__Work to be completed__: For this exercise, reproduce the entries below exactly, but only from the line containing "Select the Stufe III (Empfohlen) radio button" through the line containing "Task: Open title 卡罗拉 2014款 1.6L CVT GL-i", both included.
--------------------------------------------------
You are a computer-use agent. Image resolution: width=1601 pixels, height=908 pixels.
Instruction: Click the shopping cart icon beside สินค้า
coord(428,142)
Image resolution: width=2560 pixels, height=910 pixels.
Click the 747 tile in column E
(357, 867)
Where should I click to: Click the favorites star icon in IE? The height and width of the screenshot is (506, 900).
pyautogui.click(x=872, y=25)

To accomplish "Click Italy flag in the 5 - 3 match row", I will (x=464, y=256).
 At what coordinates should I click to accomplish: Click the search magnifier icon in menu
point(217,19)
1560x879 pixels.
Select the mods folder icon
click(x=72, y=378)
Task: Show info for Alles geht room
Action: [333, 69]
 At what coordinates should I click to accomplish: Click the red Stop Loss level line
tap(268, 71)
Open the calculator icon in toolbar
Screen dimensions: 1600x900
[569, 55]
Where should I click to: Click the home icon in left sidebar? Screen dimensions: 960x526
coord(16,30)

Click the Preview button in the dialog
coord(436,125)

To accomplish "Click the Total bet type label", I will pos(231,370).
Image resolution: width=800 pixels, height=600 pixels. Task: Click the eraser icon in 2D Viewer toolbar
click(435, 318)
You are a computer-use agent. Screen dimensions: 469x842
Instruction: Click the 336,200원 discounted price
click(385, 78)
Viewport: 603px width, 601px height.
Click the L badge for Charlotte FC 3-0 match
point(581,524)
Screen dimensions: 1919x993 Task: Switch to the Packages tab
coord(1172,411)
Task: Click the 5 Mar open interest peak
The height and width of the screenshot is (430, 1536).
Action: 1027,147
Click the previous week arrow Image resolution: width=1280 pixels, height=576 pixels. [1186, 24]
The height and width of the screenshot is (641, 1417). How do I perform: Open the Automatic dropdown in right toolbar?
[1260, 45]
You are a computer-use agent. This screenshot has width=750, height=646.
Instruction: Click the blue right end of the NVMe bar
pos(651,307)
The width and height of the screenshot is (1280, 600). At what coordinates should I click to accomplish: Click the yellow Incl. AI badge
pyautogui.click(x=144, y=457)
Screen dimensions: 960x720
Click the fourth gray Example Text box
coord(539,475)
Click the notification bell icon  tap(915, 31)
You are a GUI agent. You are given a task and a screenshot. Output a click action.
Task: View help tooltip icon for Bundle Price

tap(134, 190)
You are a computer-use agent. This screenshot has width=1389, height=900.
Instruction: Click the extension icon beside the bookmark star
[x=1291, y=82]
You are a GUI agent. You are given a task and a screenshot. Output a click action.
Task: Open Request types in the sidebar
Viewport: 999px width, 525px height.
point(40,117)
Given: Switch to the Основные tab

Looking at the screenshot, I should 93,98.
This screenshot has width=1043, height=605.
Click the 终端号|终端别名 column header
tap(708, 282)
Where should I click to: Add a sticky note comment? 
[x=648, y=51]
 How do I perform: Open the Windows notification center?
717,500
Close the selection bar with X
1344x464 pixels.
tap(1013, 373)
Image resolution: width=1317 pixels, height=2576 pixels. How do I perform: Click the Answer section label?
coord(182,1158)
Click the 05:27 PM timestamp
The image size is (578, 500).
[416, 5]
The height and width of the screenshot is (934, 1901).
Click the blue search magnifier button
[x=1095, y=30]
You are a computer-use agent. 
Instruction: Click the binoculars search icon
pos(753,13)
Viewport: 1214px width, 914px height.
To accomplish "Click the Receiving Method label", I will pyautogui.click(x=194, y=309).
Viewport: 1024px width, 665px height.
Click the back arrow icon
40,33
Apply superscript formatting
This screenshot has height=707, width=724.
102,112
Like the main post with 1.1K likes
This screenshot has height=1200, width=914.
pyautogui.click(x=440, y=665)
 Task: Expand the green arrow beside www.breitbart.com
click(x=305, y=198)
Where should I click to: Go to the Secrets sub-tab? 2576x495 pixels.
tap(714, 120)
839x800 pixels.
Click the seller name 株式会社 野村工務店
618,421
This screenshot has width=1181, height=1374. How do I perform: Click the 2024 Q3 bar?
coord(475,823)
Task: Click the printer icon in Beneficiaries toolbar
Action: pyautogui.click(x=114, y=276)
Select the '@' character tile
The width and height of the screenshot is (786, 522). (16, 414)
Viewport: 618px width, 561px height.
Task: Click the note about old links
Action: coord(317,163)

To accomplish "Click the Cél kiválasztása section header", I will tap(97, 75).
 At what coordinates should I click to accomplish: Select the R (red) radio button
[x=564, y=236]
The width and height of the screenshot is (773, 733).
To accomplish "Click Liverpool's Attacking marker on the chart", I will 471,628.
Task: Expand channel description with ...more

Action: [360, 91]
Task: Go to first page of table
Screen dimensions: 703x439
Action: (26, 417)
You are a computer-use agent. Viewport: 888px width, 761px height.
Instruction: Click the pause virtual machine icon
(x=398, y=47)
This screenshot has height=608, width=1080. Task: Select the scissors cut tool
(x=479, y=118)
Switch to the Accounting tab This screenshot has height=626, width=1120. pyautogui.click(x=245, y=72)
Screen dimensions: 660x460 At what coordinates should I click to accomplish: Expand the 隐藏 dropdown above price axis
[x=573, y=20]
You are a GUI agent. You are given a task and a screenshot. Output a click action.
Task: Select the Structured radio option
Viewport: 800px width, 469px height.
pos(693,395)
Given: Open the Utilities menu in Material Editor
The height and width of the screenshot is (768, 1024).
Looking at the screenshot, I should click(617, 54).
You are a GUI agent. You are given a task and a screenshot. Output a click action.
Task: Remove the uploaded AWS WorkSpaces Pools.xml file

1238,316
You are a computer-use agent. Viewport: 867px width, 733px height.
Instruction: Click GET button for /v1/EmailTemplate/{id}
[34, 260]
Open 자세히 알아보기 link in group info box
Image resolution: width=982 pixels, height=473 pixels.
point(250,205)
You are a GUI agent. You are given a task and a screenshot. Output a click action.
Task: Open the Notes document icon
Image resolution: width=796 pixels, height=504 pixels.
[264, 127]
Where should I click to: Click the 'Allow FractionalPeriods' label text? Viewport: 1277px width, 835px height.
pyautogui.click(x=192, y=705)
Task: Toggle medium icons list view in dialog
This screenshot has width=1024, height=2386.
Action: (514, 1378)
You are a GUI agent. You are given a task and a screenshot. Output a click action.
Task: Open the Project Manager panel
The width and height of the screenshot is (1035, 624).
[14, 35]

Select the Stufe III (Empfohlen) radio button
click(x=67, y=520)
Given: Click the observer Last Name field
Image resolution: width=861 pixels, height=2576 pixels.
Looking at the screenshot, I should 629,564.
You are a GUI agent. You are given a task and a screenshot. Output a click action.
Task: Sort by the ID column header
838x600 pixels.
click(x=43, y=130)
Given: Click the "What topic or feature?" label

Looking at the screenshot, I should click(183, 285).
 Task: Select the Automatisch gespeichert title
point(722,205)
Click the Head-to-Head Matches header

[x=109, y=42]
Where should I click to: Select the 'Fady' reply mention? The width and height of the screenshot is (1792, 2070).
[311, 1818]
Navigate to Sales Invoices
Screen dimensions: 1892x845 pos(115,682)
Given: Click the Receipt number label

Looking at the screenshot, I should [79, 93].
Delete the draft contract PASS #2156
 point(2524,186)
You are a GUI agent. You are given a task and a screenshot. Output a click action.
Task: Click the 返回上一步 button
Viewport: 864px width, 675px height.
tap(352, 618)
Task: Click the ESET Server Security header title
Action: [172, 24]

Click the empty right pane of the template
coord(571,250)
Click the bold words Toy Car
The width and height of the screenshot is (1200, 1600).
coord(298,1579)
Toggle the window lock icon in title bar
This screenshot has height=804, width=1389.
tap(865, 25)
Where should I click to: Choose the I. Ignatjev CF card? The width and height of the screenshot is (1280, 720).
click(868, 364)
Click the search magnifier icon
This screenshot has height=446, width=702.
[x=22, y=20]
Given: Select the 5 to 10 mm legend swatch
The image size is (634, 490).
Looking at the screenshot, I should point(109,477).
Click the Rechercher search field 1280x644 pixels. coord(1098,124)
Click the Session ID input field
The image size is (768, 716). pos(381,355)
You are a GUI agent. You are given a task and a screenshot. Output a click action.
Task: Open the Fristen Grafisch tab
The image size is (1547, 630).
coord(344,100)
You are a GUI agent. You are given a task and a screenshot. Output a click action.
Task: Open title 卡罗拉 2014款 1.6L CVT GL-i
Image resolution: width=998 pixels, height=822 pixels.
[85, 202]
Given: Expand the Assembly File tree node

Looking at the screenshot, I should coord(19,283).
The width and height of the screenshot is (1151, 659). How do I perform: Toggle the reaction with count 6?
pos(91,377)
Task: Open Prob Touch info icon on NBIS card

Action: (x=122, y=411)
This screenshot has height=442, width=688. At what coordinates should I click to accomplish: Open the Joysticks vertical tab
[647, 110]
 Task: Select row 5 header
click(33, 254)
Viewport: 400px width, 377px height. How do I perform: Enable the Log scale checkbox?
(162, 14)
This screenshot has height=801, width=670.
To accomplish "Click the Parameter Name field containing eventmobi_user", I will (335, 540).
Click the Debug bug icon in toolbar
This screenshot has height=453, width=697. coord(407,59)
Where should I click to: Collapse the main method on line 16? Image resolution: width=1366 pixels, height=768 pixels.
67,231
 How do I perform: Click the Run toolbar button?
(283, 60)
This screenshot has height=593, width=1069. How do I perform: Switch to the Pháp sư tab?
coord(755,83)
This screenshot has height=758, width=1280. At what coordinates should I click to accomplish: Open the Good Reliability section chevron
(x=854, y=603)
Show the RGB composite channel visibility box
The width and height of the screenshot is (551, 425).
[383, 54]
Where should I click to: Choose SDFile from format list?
--------------------------------------------------
__Answer space__:
Select the Stufe III (Empfohlen) radio button
click(x=67, y=520)
Given: Click the observer Last Name field
Image resolution: width=861 pixels, height=2576 pixels.
Looking at the screenshot, I should 629,564.
You are a GUI agent. You are given a task and a screenshot. Output a click action.
Task: Sort by the ID column header
838x600 pixels.
click(x=43, y=130)
Given: Click the "What topic or feature?" label

Looking at the screenshot, I should click(183, 285).
 Task: Select the Automatisch gespeichert title
point(722,205)
Click the Head-to-Head Matches header

[x=109, y=42]
Where should I click to: Select the 'Fady' reply mention? The width and height of the screenshot is (1792, 2070).
[311, 1818]
Navigate to Sales Invoices
Screen dimensions: 1892x845 pos(115,682)
Given: Click the Receipt number label

Looking at the screenshot, I should [79, 93].
Delete the draft contract PASS #2156
 point(2524,186)
You are a GUI agent. You are given a task and a screenshot. Output a click action.
Task: Click the 返回上一步 button
Viewport: 864px width, 675px height.
tap(352, 618)
Task: Click the ESET Server Security header title
Action: [172, 24]

Click the empty right pane of the template
coord(571,250)
Click the bold words Toy Car
The width and height of the screenshot is (1200, 1600).
coord(298,1579)
Toggle the window lock icon in title bar
This screenshot has height=804, width=1389.
tap(865, 25)
Where should I click to: Choose the I. Ignatjev CF card? The width and height of the screenshot is (1280, 720).
click(868, 364)
Click the search magnifier icon
This screenshot has height=446, width=702.
[x=22, y=20]
Given: Select the 5 to 10 mm legend swatch
The image size is (634, 490).
Looking at the screenshot, I should point(109,477).
Click the Rechercher search field 1280x644 pixels. coord(1098,124)
Click the Session ID input field
The image size is (768, 716). pos(381,355)
You are a GUI agent. You are given a task and a screenshot. Output a click action.
Task: Open the Fristen Grafisch tab
The image size is (1547, 630).
coord(344,100)
You are a GUI agent. You are given a task and a screenshot. Output a click action.
Task: Open title 卡罗拉 2014款 1.6L CVT GL-i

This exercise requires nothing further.